▶ Given request
Can you recast every line of the items below as a Markdown table with the columns "Row" and "Item line", numbering the rows and skipping blank lines? Leave the pictures out.

(Word and element location items)
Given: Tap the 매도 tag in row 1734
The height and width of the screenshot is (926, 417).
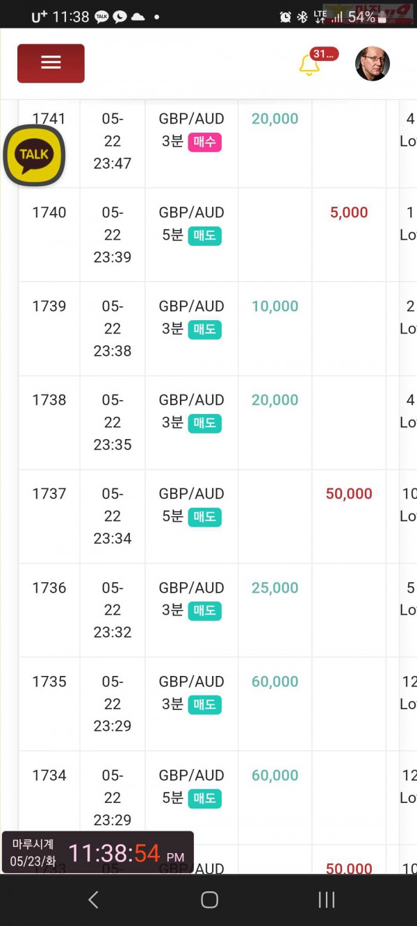Looking at the screenshot, I should [x=204, y=799].
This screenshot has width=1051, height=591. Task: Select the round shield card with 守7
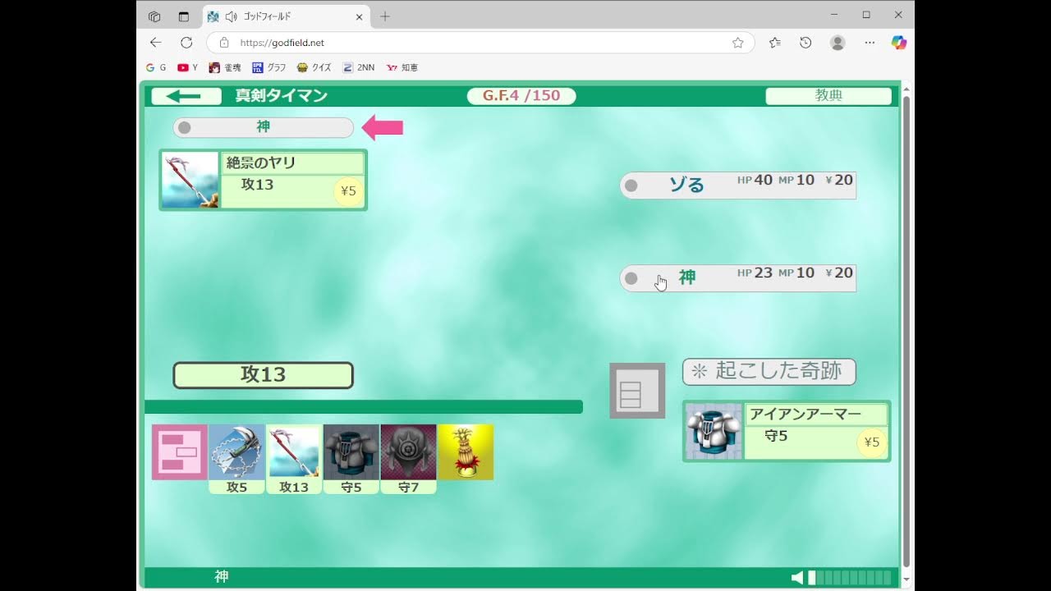pos(408,452)
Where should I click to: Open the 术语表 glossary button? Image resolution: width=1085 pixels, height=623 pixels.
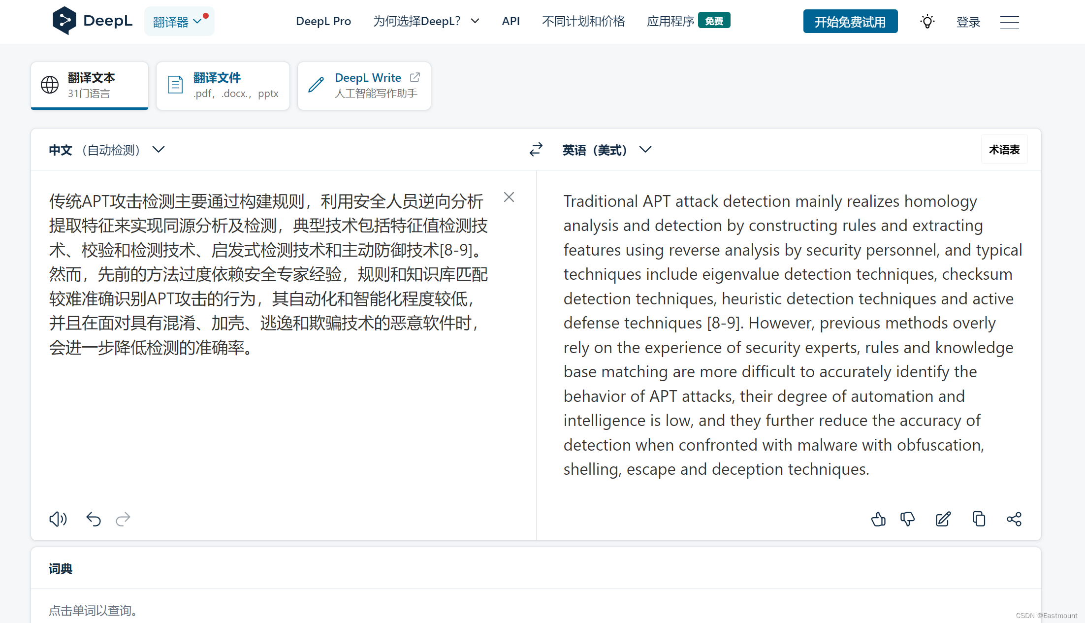tap(1004, 150)
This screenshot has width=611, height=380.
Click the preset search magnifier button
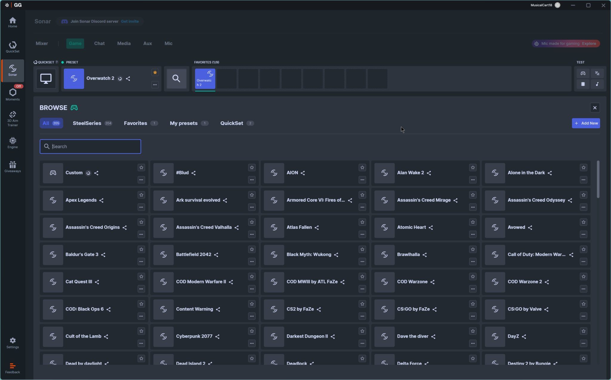[x=176, y=78]
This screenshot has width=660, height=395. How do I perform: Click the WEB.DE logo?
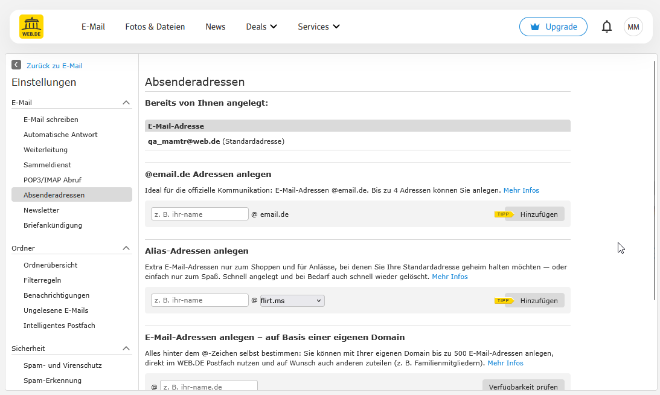pos(31,26)
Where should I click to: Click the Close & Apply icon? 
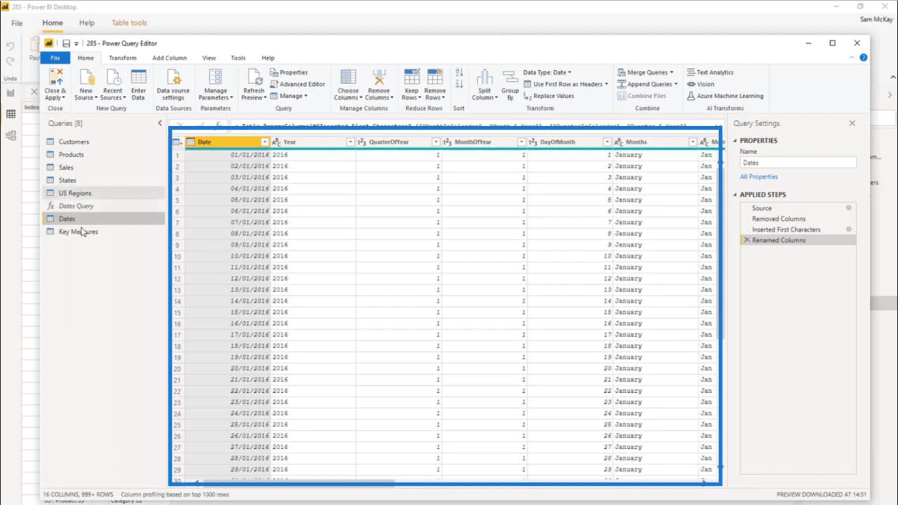pos(56,77)
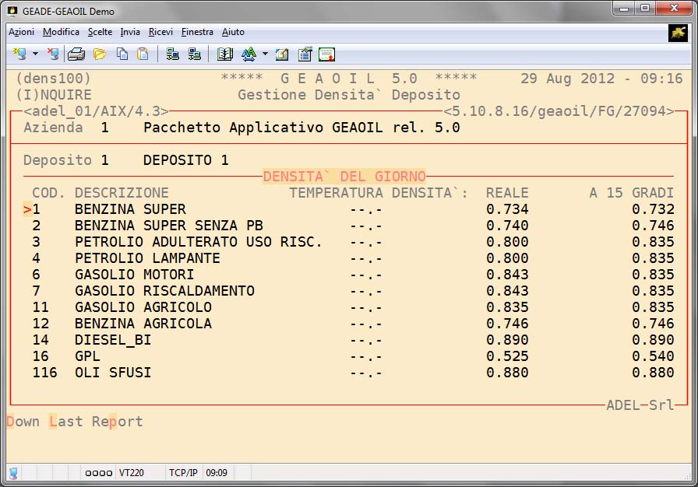Image resolution: width=698 pixels, height=487 pixels.
Task: Open the Azioni menu
Action: click(21, 32)
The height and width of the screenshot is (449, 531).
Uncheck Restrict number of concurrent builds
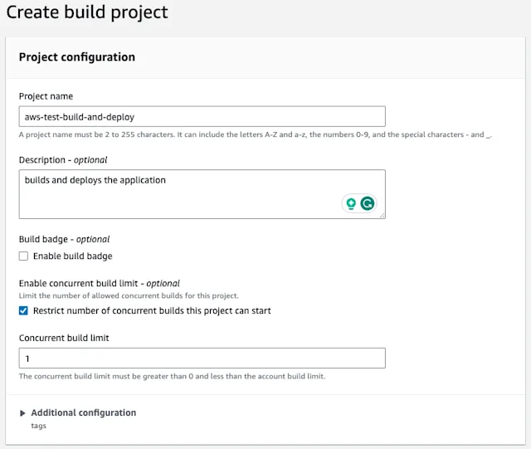click(x=24, y=311)
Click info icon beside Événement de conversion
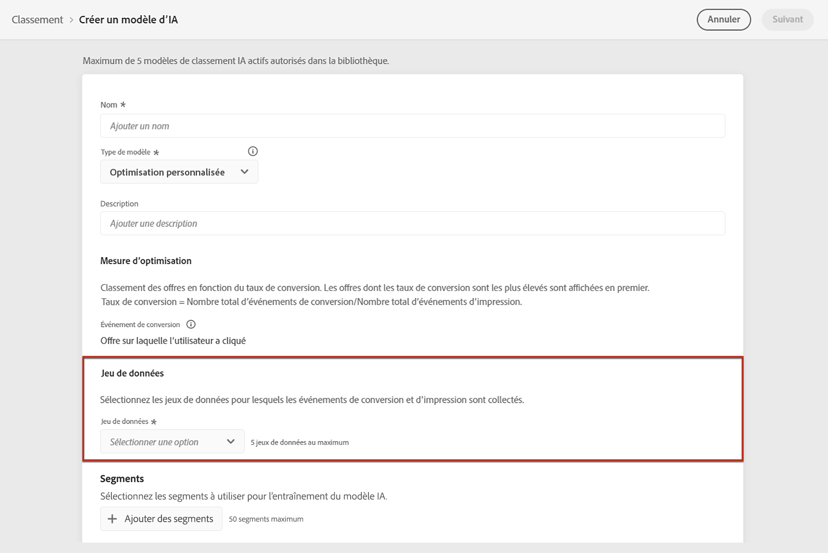Viewport: 828px width, 553px height. coord(191,324)
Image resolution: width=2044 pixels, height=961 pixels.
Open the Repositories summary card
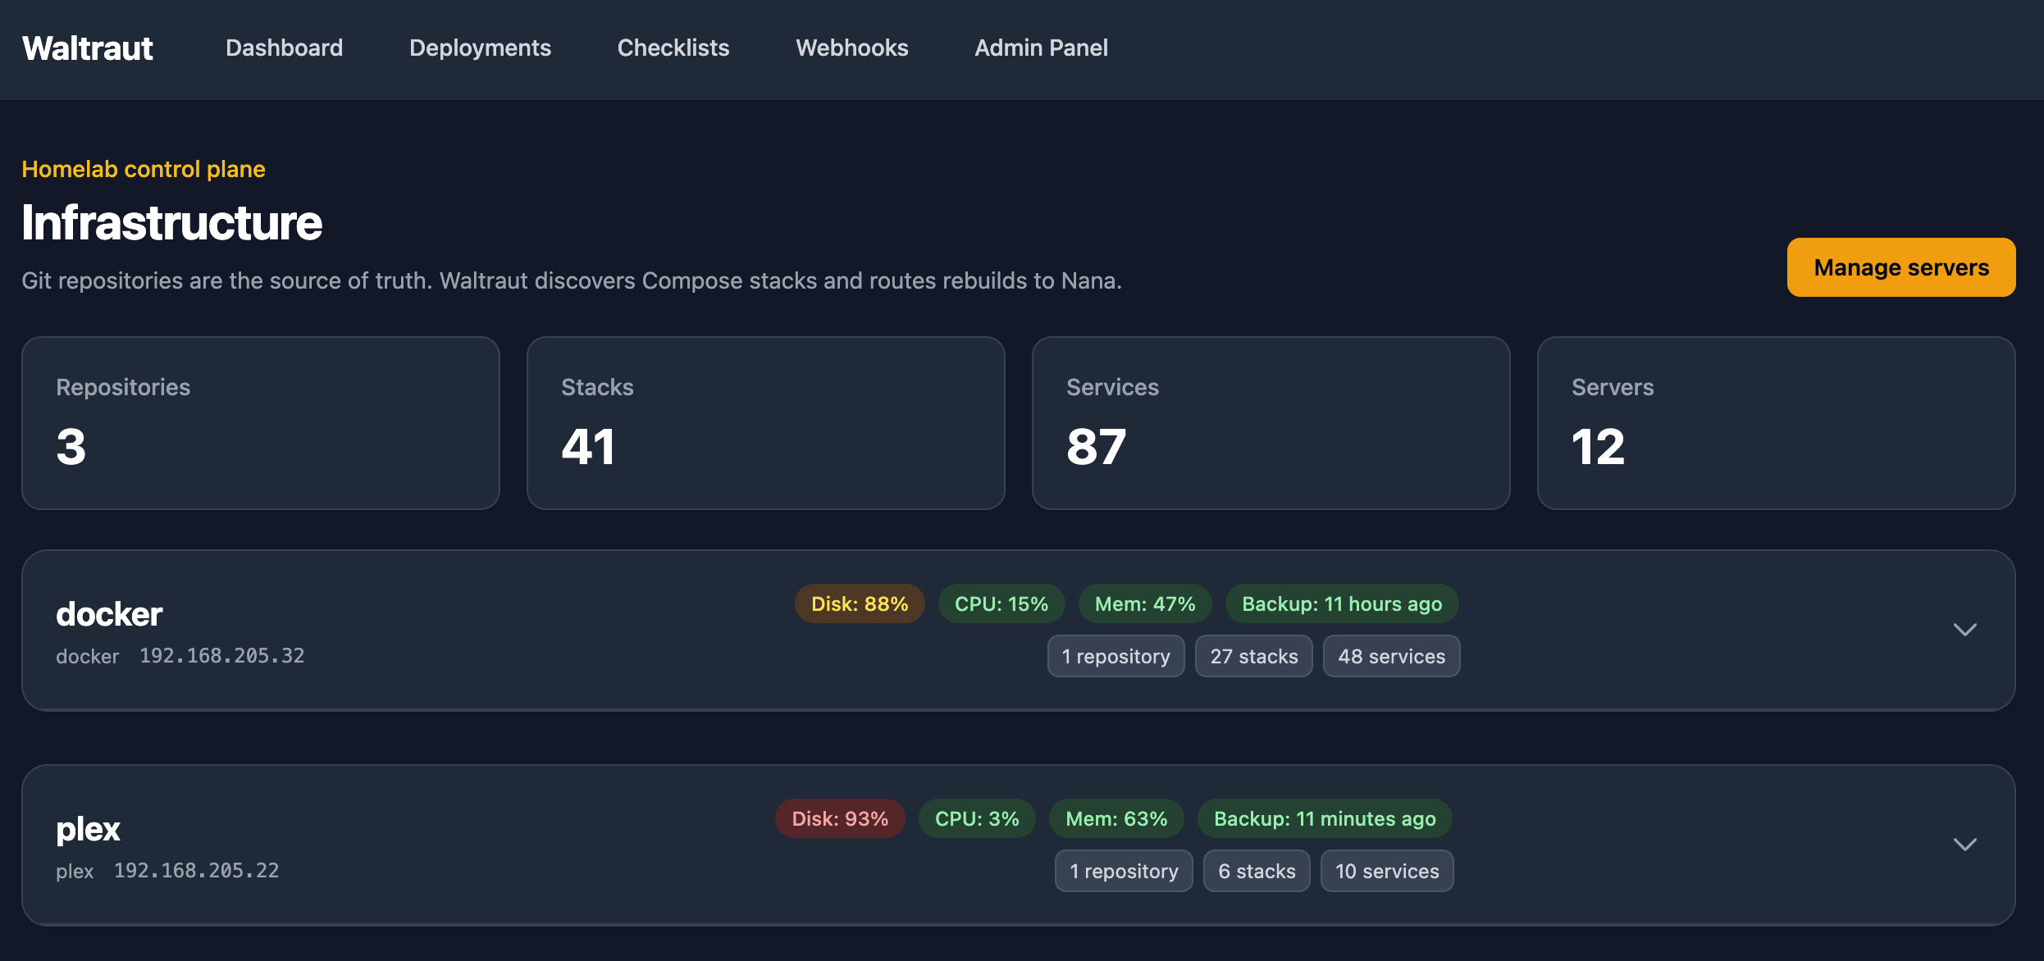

▶ Worked solution
| Row | Item line |
|---|---|
| 1 | Given: Tap the 매도 tag in row 1734 |
| 2 | The height and width of the screenshot is (926, 417). |
| 3 | Looking at the screenshot, I should [x=204, y=799]. |
| 4 | This screenshot has width=1051, height=591. Task: Select the round shield card with 守7 |
| 5 | pos(408,452) |
| 6 | Where should I click to: Open the 术语表 glossary button? Image resolution: width=1085 pixels, height=623 pixels. |
| 7 | tap(1004, 150) |
| 8 | This screenshot has width=611, height=380. |
| 9 | Click the preset search magnifier button |
| 10 | [x=176, y=78] |
| 11 | This screenshot has width=660, height=395. How do I perform: Click the WEB.DE logo? |
| 12 | pos(31,26) |
| 13 | Where should I click to: Click the Close & Apply icon?  |
| 14 | pos(56,77) |
| 15 | Image resolution: width=698 pixels, height=487 pixels. |
| 16 | Task: Open the Azioni menu |
| 17 | Action: click(21, 32) |
| 18 | The height and width of the screenshot is (449, 531). |
| 19 | Uncheck Restrict number of concurrent builds |
| 20 | click(x=24, y=311) |
| 21 | Click info icon beside Événement de conversion |
| 22 | Viewport: 828px width, 553px height. coord(191,324) |
| 23 | Image resolution: width=2044 pixels, height=961 pixels. |
| 24 | Open the Repositories summary card |